MGEcatcher is an automated pipeline to identify non-fixed mobile genetic elements (MGE) in a set of long read DNA data. MGEcatcher can be used to remove reads containing those MGEs in order to improve genome assembly, or even to survey transposition events in the giving long read DNA sequencing library. MGEcatcher only needs to be provided with a fasta file containing the MGE sequences and the long reads fastq file.

Installation

MGEcatcher is a Bash script, so it doesn't have to be installed. However, it requires the following:

• R (>=4.0.5)
  • GenomicRanges (Bioconductor)
  • IRanges (Bioconductor)
  • ggbio (Bioconductor)
  • dplyr
• Python3 (>=3.8.3)
  • PyFaidx
• Bedtools (>=2.30.0)
• Blastn (>=2.9.0)
• BBMAP (>=38.96)

If you have Conda in your machine, you can easily install all these tools using the env.yml file provided here.

# clone this repo
git clone https://github.com/vhfsantos/MGEcatcher

# enter the directory
cd MGEcatcher

# create the MGEcatcher environment with all dependencies
conda env create -n MGEcatcher -f misc/env.yml

# activate the MGEcatcher env
conda activate MGEcatcher

After, you might want to execute the MGEcatcher script to see if the installation was done correctly:

./MGEcatcher -h

Input Data

MGEcatcher works with minION or PacBio long reads data in fastq format. Besides the fastq file, you will also need to input the fasta file containing the sequences of the MGEs.

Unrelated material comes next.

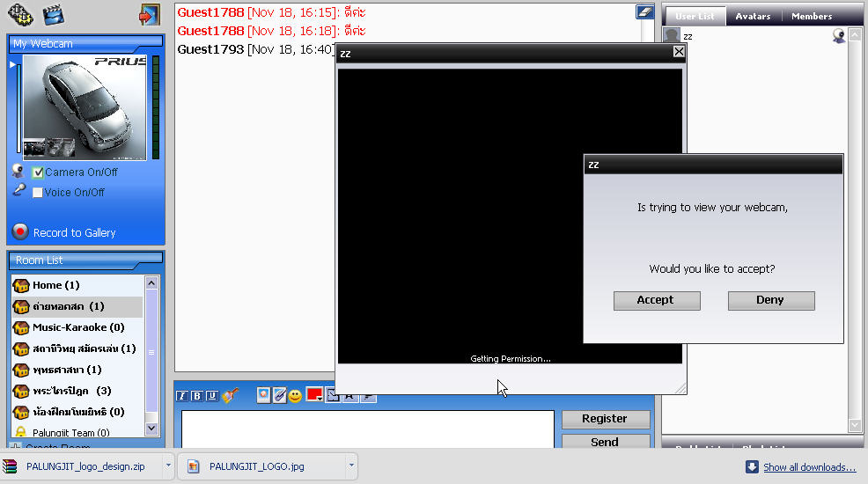Toggle underline text formatting

click(211, 396)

If you don't have this MGE seed fasta file, you can try the following:

1. Download the gff annotation file for your reference genome
2. Select only the MGEs features from the raw gff (let's call this output mges-only.gff)
3. Use mges-only.gff as input for the BEDtools' GetFasta program to extract the sequence of these features.
4. (Optional) You may want to cluster the MGE sequences with tools such as CD-HIT

Now you can run MGEcatcher properly, passing the created file as the --mge_seed parameter.

Usage

You must run MGEcatcher for a single fastq file of your library at a time. So you may want to use the --prefix parameter to inform the barcode identifier for the output files.

MGEcatcher --reads <reads.fq> --mge_seed <mge.fa> [--threads <N>] \\
           --output <path/to/output/> --prefix <BC01>

     --reads        Fastq file for basecalled reads to be used as subject
     --mge_seed     Fasta file containing MGE sequences to be used as query
     --output       Output dir name; will be created if does not exist
     --prefix       Prefix for output files (ex.: BC01)
     --threads      Number of threads

Output files

MGEcatcher outputs several files. Inside the _classification folder, you will find the information about the reads containing fixed and unfixed MGEs. Files named -readnames.txt contains only the names of the reads for each classification. Filed named only .txt contains more detailed information about the analysis.

For the .unfixedMGEs.txt file, the column queryname contains the read in which the unfixed MGE was found. The seqnames column contains the names of the reads containing the without-MGE version of the region sequenced by the query. For the fixedMGEs.txt, queryname has the name of the reads whose MGE was also found in the read in the seqnames column.

The .txt files may be used as input for a transposition analysis of your libraries (e.g for comparing the change in the transposition events among the sequenced libraries). Also, the .unfixedMGEs.txt file can be used to remove those reads from the raw fastq file (e.g for improving the genome assembly of the sequenced libraries).

Acknowledgements

This work was founded by Fundação de Amparo à Pesquisa do Estado de São Paulo (FAPESP - Brazil), grant 2018/25329-9.